(Listening to - Birds Singing, Lawnmowers Mowing.)
Up until yesterday, I had two brothers. One, Rick, is 28 and slightly daft, the other, Oliver, was 12, four legged and covered in fur.
We got Ollie at the age of five. The most beautiful pedigree Welsh Border Collie. He'd not had the best life up to the point, and it always boggled my mind why anyone wouldn't shower him in love 24/7.
Throughout our time together (barring two snaps and a sock bite in the early days), he'd been nothing but loving. All he wanted to do was play and snuggle, in equal quantities.
Seven years, we had together, and I loved every single day.
A few days ago, Ollie started to feel ill. He was dopey, and had issues with his back legs. We saw the vet, and he started to improve. Yesterday morning though, his legs failed completely. I sat with him for hours, keeping him company while we waited for a vet appointment. Then he had a seizure. A big one. We rushed him to the vet and grudgingly left him for tests.
Two hours later they called, suspecting a tumour on his pancreas. They had him on a drip, and would call again later when they'd run more tests.
The later call brought bad news. He wasn't responding to the drip, and had had another seizure.
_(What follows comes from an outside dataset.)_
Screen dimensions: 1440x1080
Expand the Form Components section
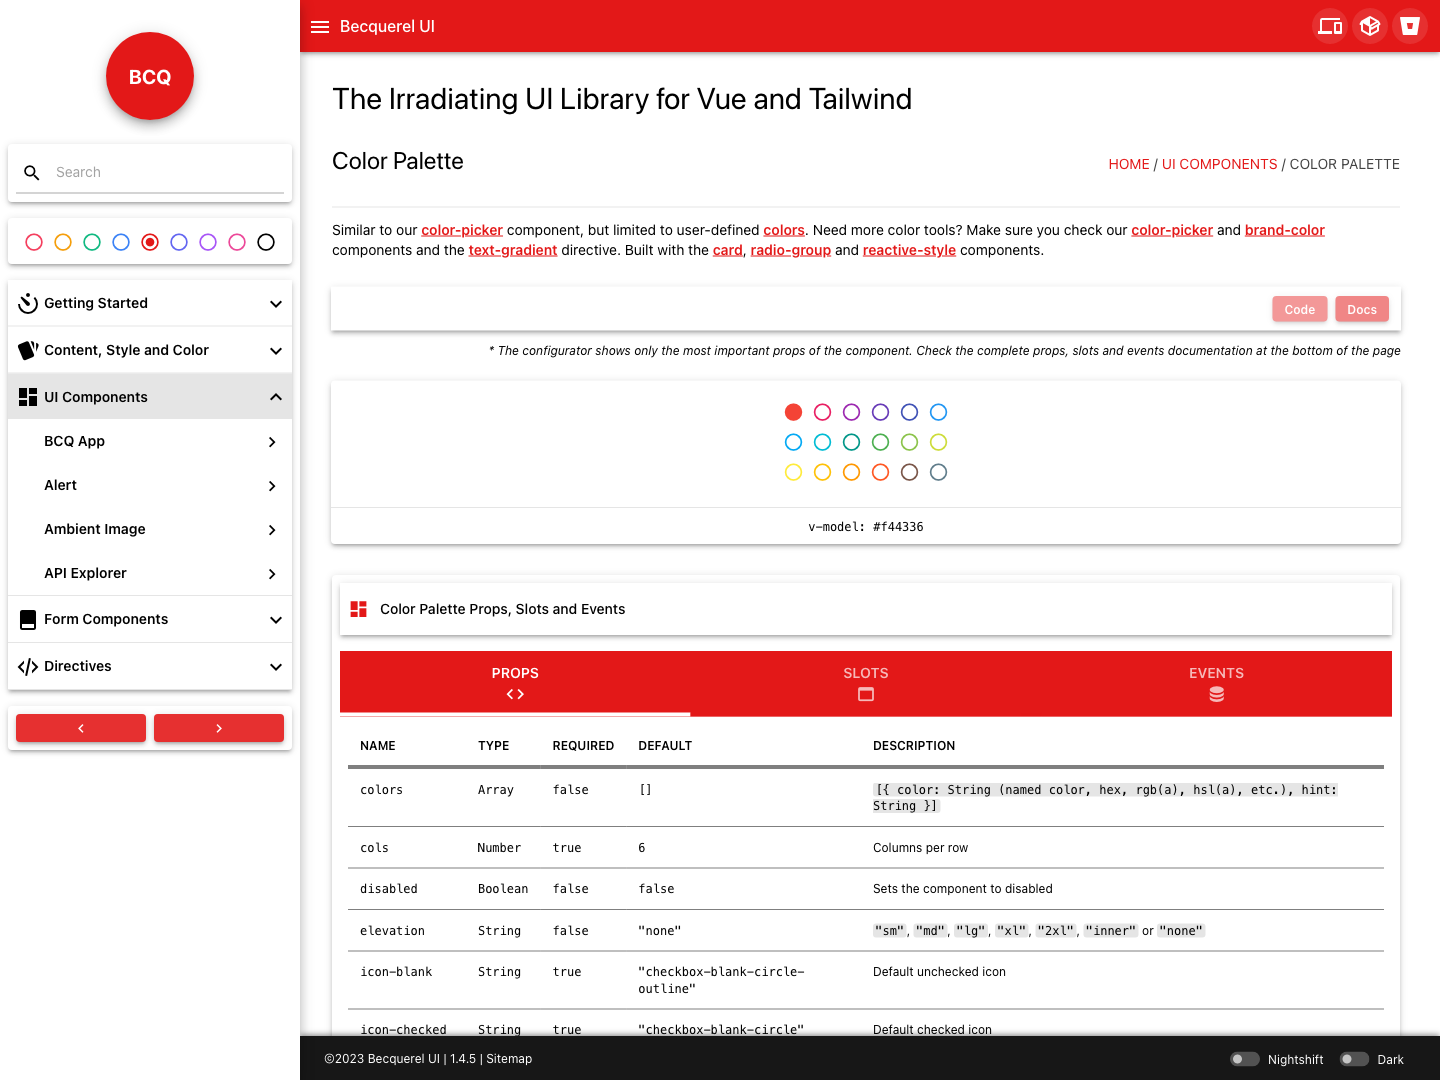[x=150, y=619]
If he didn't start picking up soon, we would have to discuss putting him to sleep, as the tumour was inoperable, and chemotherapy treatments would be both cruel and pointless.
I'm sure Ollie tried his hardest to come through, but it was no good. He still wasn't responding to the drip.
The last moments of his life were spent in a vet cage, barely aware of his surroundings (a blessing in disguise, since he always hated vets). He let out a soft howl as the vet injected the lethal cocktail into his drip. He'd never howled before. Not once.
We stroked and watched his breathing shallow, and his movements lessen, and then he was gone.
My Ollie, who everyone loved to pieces.
Rest in peace, boy. I'll see you again.